### Provided data
[start]
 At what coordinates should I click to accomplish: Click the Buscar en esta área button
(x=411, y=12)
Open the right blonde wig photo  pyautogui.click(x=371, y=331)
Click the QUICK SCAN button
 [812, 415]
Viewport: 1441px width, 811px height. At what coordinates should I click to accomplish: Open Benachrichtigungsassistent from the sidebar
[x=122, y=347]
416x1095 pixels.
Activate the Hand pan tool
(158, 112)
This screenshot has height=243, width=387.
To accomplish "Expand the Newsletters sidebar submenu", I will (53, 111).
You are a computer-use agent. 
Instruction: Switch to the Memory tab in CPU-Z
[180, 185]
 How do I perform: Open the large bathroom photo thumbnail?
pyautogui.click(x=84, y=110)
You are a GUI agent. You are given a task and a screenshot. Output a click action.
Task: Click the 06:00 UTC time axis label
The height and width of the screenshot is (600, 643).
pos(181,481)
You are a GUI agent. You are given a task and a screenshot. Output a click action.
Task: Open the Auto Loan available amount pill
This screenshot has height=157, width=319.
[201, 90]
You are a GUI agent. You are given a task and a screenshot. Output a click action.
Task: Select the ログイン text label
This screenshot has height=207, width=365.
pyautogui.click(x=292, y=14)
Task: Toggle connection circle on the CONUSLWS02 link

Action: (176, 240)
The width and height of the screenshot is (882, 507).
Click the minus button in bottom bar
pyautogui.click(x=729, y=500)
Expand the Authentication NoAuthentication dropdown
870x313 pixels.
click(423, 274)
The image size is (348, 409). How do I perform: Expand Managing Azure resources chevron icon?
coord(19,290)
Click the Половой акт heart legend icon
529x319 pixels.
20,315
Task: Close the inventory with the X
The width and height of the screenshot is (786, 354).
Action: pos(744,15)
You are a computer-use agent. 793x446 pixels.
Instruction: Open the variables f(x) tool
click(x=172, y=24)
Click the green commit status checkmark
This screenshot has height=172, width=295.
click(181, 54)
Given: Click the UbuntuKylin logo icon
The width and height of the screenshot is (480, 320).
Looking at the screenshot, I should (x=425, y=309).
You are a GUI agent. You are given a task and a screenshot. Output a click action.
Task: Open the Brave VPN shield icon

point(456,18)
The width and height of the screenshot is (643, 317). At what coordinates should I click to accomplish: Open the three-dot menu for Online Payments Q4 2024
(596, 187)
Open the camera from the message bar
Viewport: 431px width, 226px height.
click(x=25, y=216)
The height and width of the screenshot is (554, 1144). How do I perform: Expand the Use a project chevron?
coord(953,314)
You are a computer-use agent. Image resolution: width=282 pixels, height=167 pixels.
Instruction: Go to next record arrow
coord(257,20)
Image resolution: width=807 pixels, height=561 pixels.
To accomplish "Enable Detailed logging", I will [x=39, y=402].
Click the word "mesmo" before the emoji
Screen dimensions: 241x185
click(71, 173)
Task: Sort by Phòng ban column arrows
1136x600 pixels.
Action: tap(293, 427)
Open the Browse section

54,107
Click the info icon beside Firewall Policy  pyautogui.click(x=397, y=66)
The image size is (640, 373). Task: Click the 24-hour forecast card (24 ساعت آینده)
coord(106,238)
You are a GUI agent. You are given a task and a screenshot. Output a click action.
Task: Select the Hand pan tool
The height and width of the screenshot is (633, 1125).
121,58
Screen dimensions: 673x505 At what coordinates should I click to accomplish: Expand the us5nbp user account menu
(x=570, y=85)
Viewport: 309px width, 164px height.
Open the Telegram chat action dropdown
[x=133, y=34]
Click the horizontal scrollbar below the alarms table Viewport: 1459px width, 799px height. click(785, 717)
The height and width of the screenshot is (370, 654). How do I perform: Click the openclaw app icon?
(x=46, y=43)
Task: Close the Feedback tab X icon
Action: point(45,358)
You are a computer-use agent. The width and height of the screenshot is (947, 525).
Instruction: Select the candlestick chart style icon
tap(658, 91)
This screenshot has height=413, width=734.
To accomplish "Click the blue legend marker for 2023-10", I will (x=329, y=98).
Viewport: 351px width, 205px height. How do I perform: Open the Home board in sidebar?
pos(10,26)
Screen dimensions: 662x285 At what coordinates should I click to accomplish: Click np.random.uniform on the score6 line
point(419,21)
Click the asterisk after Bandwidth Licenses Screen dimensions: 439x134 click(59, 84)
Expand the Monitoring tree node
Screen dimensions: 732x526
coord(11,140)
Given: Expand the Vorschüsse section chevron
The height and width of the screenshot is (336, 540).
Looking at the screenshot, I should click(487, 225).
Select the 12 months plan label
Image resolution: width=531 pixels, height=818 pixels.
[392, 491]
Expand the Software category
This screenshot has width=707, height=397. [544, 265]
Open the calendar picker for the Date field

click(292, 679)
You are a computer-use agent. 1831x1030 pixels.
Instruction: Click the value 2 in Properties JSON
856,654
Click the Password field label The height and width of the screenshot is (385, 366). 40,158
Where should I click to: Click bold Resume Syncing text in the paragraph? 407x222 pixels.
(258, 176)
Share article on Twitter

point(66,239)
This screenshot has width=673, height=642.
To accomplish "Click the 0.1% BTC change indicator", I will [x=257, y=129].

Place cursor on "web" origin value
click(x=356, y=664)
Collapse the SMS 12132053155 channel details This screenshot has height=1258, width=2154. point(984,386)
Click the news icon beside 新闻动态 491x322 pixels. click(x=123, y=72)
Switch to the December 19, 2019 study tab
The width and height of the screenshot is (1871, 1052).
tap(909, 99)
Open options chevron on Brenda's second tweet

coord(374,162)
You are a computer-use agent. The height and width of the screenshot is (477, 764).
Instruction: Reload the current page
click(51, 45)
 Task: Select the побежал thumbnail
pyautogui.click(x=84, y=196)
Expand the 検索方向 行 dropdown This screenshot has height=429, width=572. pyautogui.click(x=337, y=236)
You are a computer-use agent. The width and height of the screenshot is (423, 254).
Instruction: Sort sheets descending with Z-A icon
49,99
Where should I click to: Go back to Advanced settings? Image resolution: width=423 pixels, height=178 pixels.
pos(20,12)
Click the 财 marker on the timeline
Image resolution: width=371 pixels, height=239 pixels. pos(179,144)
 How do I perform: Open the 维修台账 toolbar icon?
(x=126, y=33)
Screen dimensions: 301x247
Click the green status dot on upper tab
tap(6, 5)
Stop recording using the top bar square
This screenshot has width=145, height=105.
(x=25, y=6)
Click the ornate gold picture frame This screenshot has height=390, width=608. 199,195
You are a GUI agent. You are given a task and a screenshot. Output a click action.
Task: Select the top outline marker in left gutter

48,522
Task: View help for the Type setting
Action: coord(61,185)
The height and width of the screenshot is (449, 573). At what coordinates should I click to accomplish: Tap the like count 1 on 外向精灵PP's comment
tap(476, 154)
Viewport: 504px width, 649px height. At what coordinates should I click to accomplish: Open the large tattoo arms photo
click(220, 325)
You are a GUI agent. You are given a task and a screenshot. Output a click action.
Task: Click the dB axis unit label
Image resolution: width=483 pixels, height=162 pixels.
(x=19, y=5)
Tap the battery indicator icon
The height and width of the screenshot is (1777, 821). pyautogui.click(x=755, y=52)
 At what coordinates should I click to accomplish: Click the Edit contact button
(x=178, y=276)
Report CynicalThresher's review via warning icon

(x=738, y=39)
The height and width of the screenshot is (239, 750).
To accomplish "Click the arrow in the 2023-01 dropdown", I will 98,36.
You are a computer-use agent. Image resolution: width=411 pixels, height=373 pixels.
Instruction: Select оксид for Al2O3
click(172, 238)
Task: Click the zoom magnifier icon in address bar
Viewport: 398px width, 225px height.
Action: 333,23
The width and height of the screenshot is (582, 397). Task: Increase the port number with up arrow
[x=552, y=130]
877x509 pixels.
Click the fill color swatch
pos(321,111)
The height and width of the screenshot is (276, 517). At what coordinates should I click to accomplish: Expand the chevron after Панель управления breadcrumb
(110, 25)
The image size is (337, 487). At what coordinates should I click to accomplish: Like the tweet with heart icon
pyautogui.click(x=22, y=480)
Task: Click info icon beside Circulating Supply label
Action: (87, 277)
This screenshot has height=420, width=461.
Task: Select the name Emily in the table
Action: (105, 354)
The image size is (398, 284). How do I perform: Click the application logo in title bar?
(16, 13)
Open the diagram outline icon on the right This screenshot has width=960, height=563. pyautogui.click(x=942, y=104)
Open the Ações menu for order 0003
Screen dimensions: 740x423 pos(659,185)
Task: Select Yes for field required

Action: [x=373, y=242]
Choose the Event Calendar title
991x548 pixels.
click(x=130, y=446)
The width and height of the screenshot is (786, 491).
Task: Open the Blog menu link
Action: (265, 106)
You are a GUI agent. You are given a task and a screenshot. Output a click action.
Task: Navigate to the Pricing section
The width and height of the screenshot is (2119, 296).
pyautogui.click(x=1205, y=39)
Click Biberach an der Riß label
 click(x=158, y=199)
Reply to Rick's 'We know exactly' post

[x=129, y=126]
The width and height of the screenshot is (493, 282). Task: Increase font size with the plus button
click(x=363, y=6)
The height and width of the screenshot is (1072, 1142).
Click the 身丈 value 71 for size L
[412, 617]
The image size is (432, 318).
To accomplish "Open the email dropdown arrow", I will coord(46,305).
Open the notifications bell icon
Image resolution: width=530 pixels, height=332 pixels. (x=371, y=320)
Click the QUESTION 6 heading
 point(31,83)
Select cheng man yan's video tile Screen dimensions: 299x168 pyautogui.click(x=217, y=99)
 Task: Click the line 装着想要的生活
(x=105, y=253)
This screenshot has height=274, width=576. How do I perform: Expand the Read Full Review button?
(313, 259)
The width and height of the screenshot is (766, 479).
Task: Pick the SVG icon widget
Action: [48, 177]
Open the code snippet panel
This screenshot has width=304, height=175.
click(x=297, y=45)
[end]
### Task details
Could you edit the stretch of records from the line containing "The image size is (398, 284)." through the line containing "Screen dimensions: 740x423 pos(659,185)", replacing "outline" with "overview", and return only those lines, otherwise unchanged?

### Full solution
The image size is (398, 284). How do I perform: Click the application logo in title bar?
(16, 13)
Open the diagram overview icon on the right This screenshot has width=960, height=563. pyautogui.click(x=942, y=104)
Open the Ações menu for order 0003
Screen dimensions: 740x423 pos(659,185)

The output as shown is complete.